Foto di Ian Maina su Unsplash

Perché le pupille abituate a copiare
inventino i mondi sui quali guardare.
Seguite con me questi occhi sognare,
fuggire dall'orbita e non voler ritornare.

Fabrizio De André, Un ottico

Mi preparo

Chiudo gli occhi,
mi concentro sul momento presente,
libero la mente da preoccupazioni e pensieri,
esprimo interiormente il mio desiderio di stare alla presenza del Signore


Entro nel testo (Mt 15,1-2.10-14)

In quel tempo alcuni farisei e alcuni scribi, venuti da Gerusalemme, si avvicinarono a Gesù e gli dissero: «Perché i tuoi discepoli trasgrediscono la tradizione degli antichi? Infatti quando prendono cibo non si lavano le mani!».

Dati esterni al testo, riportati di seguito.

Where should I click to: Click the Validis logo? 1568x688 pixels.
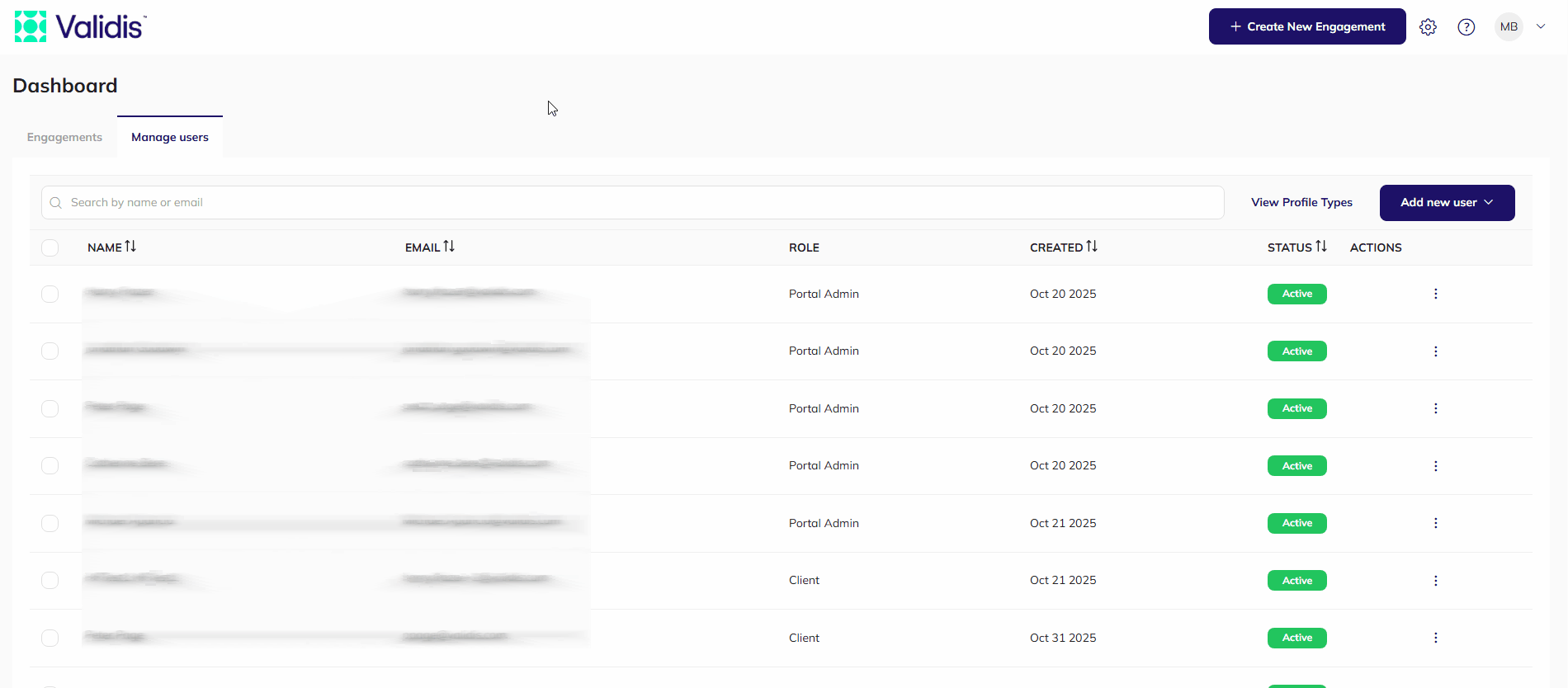80,26
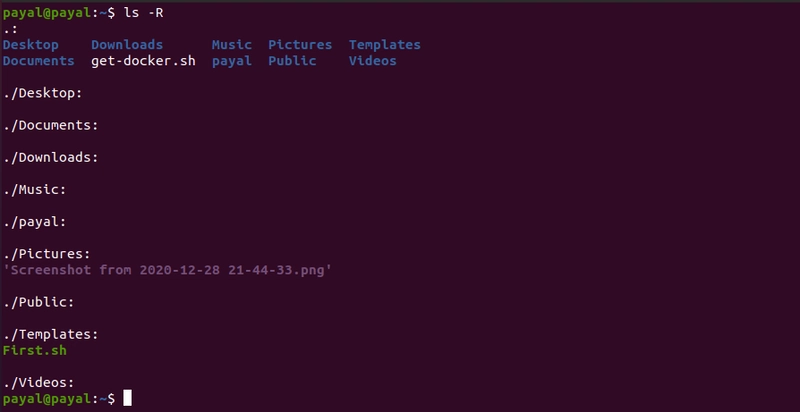Image resolution: width=800 pixels, height=412 pixels.
Task: Click the typed 'ls -R' command text
Action: pyautogui.click(x=143, y=13)
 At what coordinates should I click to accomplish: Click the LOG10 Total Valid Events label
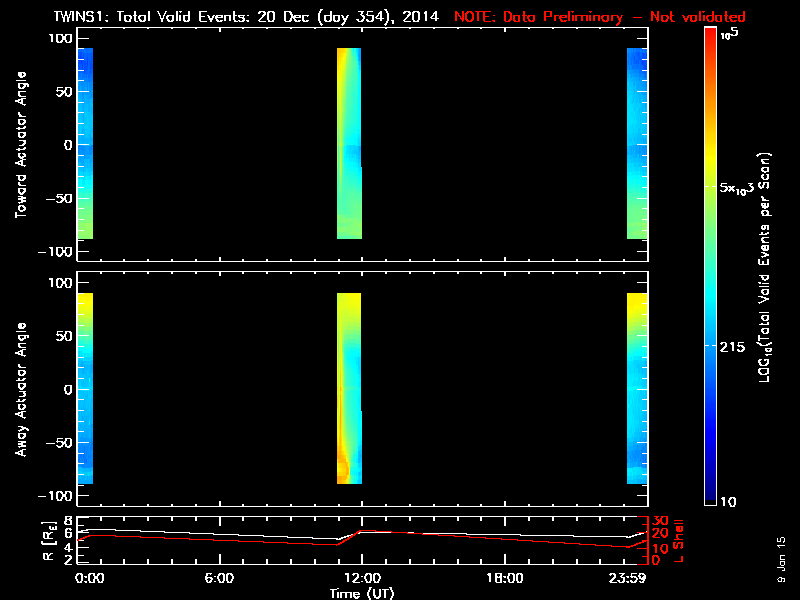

Riunita la folla, Gesù disse loro: «Ascoltate e comprendete bene! Non ciò che entra nella bocca rende impuro l'uomo; ciò che esce dalla bocca, questo rende impuro l'uomo!».

Allora i discepoli si avvicinarono per dirgli: «Sai che i farisei, a sentire questa parola, si sono scandalizzati?».

Ed egli rispose: «Ogni pianta, che non è stata piantata dal Padre mio celeste, verrà sradicata. Lasciateli stare! Sono ciechi e guide di ciechi. E quando un cieco guida un altro cieco, tutti e due cadranno in un fosso!».


Mi lascio ispirare

Quanto è importante posare sulla realtà uno sguardo retto, pulito, onesto… Quanto è, d’altra parte, difficile guardare con occhi privi di pregiudizio ciò che ci circonda. Difficile, ma non impossibile. Basta un po’ di esercizio, un po’ di allenamento per riuscire ad accarezzare ciò che abbiamo attorno se non con pura neutralità – cosa davvero impossibile – con indulgenza e, se possibile, con tenerezza.

Davanti a chi viola la tradizione, a chi infrange una norma, a chi procede in modo diverso da quello che per noi è giusto, a chi semplicemente non sta facendo quello che ci aspettiamo, come ci sentiamo? Quanto spesso riusciamo a ricordare che ogni gesto di chi abbiamo di fronte può avere ragioni che ci sono sconosciute – e che in molti casi rischiano pure di restare sconosciute?

Certo, noi sappiamo cosa è meglio per noi; quale per noi sia la soluzione migliore; sappiamo pure come ci saremmo comportati al posto di chi abbiamo di fronte e troppo spesso siamo convinti anche di sapere cosa per chi abbiamo di fronte sarebbe meglio. Eppure l’unica cosa che possiamo davvero sapere è che non possiamo sapere davvero cosa si muove nell’animo di chi abbiamo di fronte.

Quella cosa per noi fatta male, quel gesto apparentemente illogico, quell’atteggiamento freddo, quell’inspiegabile reazione che il nostro sguardo ha colto, la nostra mente analizzato, il nostro cuore giudicato portano con sé ragioni a noi sconosciute. Che potere abbiamo su una realtà che ci appare sbagliata, abitata da persone, fratelli, che ci sembrano agiscano male? Il potere che ci dà il beneficio del dubbio: ricordarci che un errore, talvolta, non è che una cosa fatta bene – nel migliore modo possibile nel momento in cui accade – vista da un altro punto di vista.

Verena M.


Immagino

Provo a visualizzare la scena, il luogo in cui avviene, i personaggi principali, le parole che si scambiano, il tono delle voci, i gesti. E lascio affiorare il mio sentire, senza censure, senza giudizi.


Rifletto sulle domande

Quando ti sei preso il tempo di indagare le ragioni di qualcosa che ti sembrava illogico?

In quale occasione una nuova prospettiva ti ha insegnato qualcosa di nuovo?

In quale luogo della tua vita ti è più difficile esercitare al meglio il beneficio del dubbio?


Ringrazio

Come un amico fa con un amico, parlo con il Signore su ciò che sto ricevendo da lui oggi...
Recito un "Padre nostro" per congedarmi e uscire dalla preghiera.